### Task statement
Can you rewrite the lines below, swapping "center" for "middle" and leaving everything else as it is?

[Entries for locating text and elements]
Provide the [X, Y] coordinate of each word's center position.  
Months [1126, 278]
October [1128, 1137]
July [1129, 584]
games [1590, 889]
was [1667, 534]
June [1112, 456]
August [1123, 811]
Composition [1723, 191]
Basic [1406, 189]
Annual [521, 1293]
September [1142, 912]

### The response
Provide the [X, Y] coordinate of each word's middle position.  
Months [1126, 278]
October [1128, 1137]
July [1129, 584]
games [1590, 889]
was [1667, 534]
June [1112, 456]
August [1123, 811]
Composition [1723, 191]
Basic [1406, 189]
Annual [521, 1293]
September [1142, 912]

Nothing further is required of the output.